Wrapping an arm around Clay's waist, I settled into his body. "Yeah, she's been briefed." Q nodded, then headed back towards the office. Once I heard the door click. I focused on clearing the house of potential drama.
"Pohl, I will buy you a bottle of Johnnie Walker Blue Label to get Davis out of here. Strip club, whatever, just play nice. I don't want to hear any ménage stories or how I had to come bail you out of jail, 'kay?" Pohl kept a straight face, clearly thinking it over. Clay looked over his shoulder clearly smirking. I'm not afraid to use bribery.
"Two bottles and you have a deal." I would have gladly bought him four bottles and thrown in a hefty gift certificate to Cigars on 6th, if he could get Davis away from Q. I just bartered a really great deal.
"Deal. Go get him out of here." He nodded, then strolled into the man cave, almost yelling to Davis, "Hey, fuckwad. Titties and ass, my treat, let's go." I hoped he meant strip club legal, and not prostitution illegal. I'd be damned if I was leaving Clay tonight to go bail them out of jail.
"You do know how much Blue Label costs right?" Clay asked. I knew they cost a whack, but for peace of mind it was worth it. Plus no way could my body handle another fist fight. I heard the front door open and close, as Campbell joined us in the kitchen.

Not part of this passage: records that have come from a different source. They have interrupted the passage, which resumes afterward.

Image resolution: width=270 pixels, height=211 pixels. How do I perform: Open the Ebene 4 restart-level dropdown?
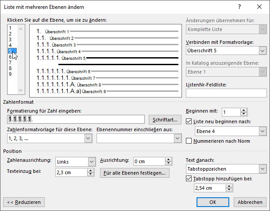262,131
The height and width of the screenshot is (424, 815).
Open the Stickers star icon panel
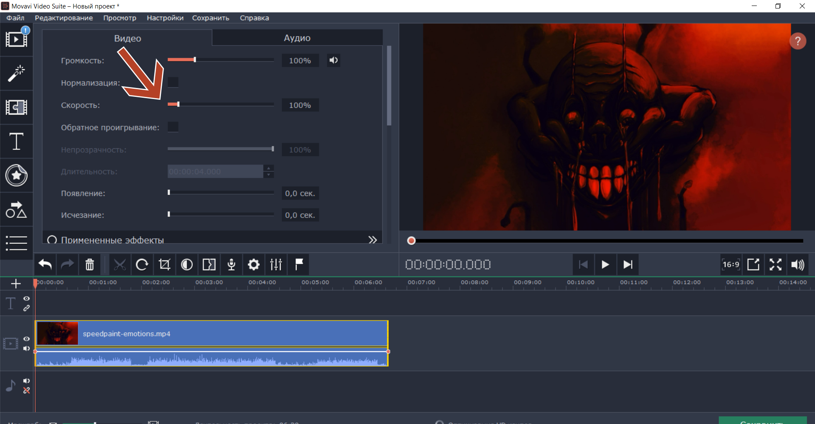pyautogui.click(x=16, y=175)
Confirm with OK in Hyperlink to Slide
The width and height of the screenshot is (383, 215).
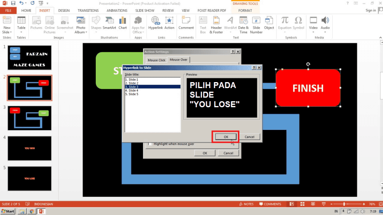tap(226, 137)
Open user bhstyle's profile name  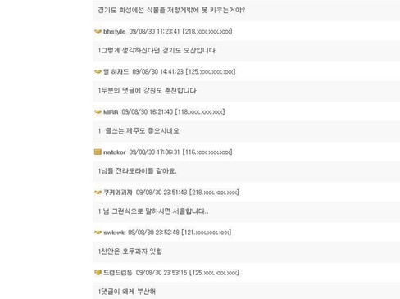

Turning I looked at Clay. "Do you not remember what happened this morning? They'll go get drunk, look at some titties and be happy. With them gone there shouldn't be another fight. Let's just hope they don't partake in another ménage, that was damaging enough the first time. I don't think I could handle them reminiscing."
"Do you have a sister?" Johnson asked, which threw me off my game.
"What? No, I don't, but why would you ask that?" Clay's body was silently shaking, and I could hear Craig laughing.
"You're feisty. I like feisty, but you're taken," Johnson blurted out. Alrighty then. Kristen and Jack came inside with the kids. They were looking a little pink, as they sat at the table. Maria made them sandwiches for lunch, and I was hoping they'd take a long nap. I want
ed my own long nap with Clay.
"Cousin?" Johnson asked.
"Yeah, you're talkin' to the wrong girl. You want a date ask Kristen." Craig shook his head quickly trying to warn him against the idea.
"I know plenty of single ladies," Kristen piped in. Johnson's eyes widened almost to a bulge.
He looked worried at her excitement. "Let me think about it, and get back to you," he tried to evade. I laughed, her claws were out, she had a mouse she was not letting go of.
"Maybe you shouldn't, Kristen, your plate will be full soon," I said. Was I sticking my nose in her relationship? Fuck, yes. After all the shit she gave Clay, you bet I was. Was I willing to flat out tell Jack she's pregnant? No, but I had the upper hand for once, and I was going to use it.
"Are you starting charity work or something?" Craig asked.